FERTILITY ABROAD - WHAT YOU NEED TO KNOW

Meet the expert who has literally seen it all! 

When all you want is your wishes of a pregnancy granted you start to look further afield but the treatment you experience and cost is often the last thing on your mind. Dr Caroline Phillips tells us the best ways to find the perfect answers to fertility abroad that should take the weight of your shoulders and aid you to get the best out of your abroad treatment.

As more and more people leave starting a family until later in life, infertility is becoming an ever growing concern. One in six couples have either experienced fertility problems themselves, or know someone who is having difficulty conceiving. In the UK, we face a potential fertility crisis as demand for treatment increases and the NHS struggles to keep pace. With fewer egg and sperm donors, inconsistent levels of NHS funding and the cost of private treatment on the rise, an increasing proportion of couples are looking beyond our borders for affordable fertility treatment options.

Having your treatment abroad comes with many advantages, not least providing an affordable option, access to new and innovative procedures, as well as higher success rates – but as with any major decision in life, it is important to consider the risks and unique challenges of today’s ‘fertility tourist.’

 

Calculating costs

Undergoing IVF, whether at home or abroad, can be an expensive process, so you need to have an accurate picture of all your expenses before committing to anything.

Always take the time to calculate additional expenses such as medical insurance, flights, accommodation and living expenses before you leave. If you are taking time off work, this may result in a loss of earnings for the period you are away. Also remember, most clinics will expect you to have undergone tests before your trip - mammograms, sperm analysis, HIV – so make sure you find this out before your trip. Clinics will charge extra to have these tests done on site. Watch out for hidden costs – for example, if you have surplus embryos which can be frozen, check to see if freezing them is included in your treatment price. If you are having IVF treatment, you will require sedation and time in theatre. Make sure you find out if this is included in the overall price.

Also seek out any cost saving opportunities – for example, it’s worth having a look for clinics that offer a ‘shared risk programme’ to mitigate possible failures. For example, some may allow you to pay for two cycles, and if they don’t work, offer the third round for free. At the very least this could save you some money.

How to spot the bad eggs

The vast majority of clinics in Europe offer a first rate service. However, as with any medical based service industry, there are always exceptions, so it’s important to be able to spot these.

Poor communication is a tell-tale sign that service levels are below par – if a clinic is slow at replying, supplies insufficient information, does not follow up or fails to take the time to translate, you should be wary.

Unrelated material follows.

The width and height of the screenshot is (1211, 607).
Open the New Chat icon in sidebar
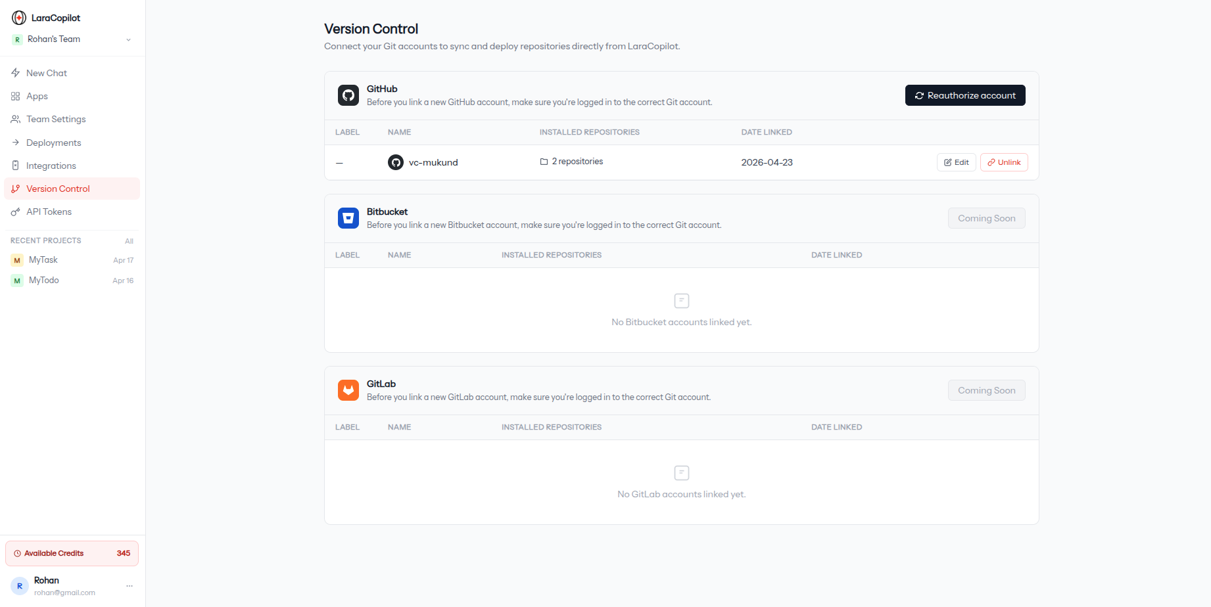[x=16, y=72]
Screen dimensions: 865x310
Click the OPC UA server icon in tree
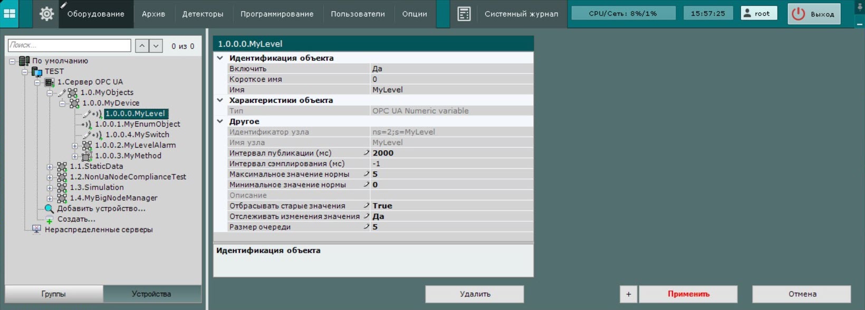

You should also ask the clinic for their embryo transfer policy. It is a blatant disregard for the welfare of mother and baby if too many embryos are transferred simultaneously, leading to multiple pregnancies. Some clinics do this to bump up their success rates, but it can be dangerous and should be avoided.

Avoid clinics that ask for the full payment up front – the usual practice is to pay an instalment, followed by the remaining balance post embryo transfer.

 

What does success actually mean?

Understanding success rates can be a daunting and confusing process, but is an important part of selecting the right clinic. The first step is to understand the various ‘success rate’ terminologies commonly used by clinics – armed with this, you will have a clearer understanding of what ‘success’ actually means. Here is a guide to the more common terms and phrases:

Clinical pregnancy: this means that a foetal heartbeat has been detected at usually 6-7 weeks within the gestational sac . The success rate is described as the number of clinical pregnancies per 100 cycles.

Chemical pregnancy: this is when the hormone indicators of early pregnancy have been detected. Human Chorionic Gonadotropin or HCG, is secreted by the placental cells of the embryo. As their number increases, so does the level of HCG. Measuring this hormone level is an indicator of the health of the pregnancy as the level should double every 48 hours in early pregnancy. The chemical success rate is the number of pregnancies per 100 cycles (either initiated, aspirated or embryo transfer cycles).

Live birth rate: the number of live babies that are delivered per 100 cycles (as described above). This rate is usually much lower than the clinical pregnancy rate as unfortunately some pregnancies result in miscarriage.

Cumulative pregnancy rate: Some clinics describe a cumulative pregnancy rate. This is a fresh cycle followed by one or more frozen cycles with the surplus embryos if available. It will be higher than a pregnancy rate achieved just with a fresh cycle. It is worth understanding the difference and it might be something to ask the clinics about when you contact them. Travelling abroad for your treatment is a great way to save money and access wonderful new treatments, but it’s worth bearing in mind the down sides. The more you are aware of them, the better you can prepare for your experience.

Being away from your support network in an unfamiliar place can be a difficult prospect, especially if things don’t go well. Always have someone on hand you can call on while you are away.

Always find the time to take a break when you can – if you can afford it, take a few days away from things – stay in a nice hotel, go and see the sights, give yourself the chance to unwind and relax. Remember your wellbeing can have a direct impact on the success of the treatment, so try to keep fit, healthy and happy!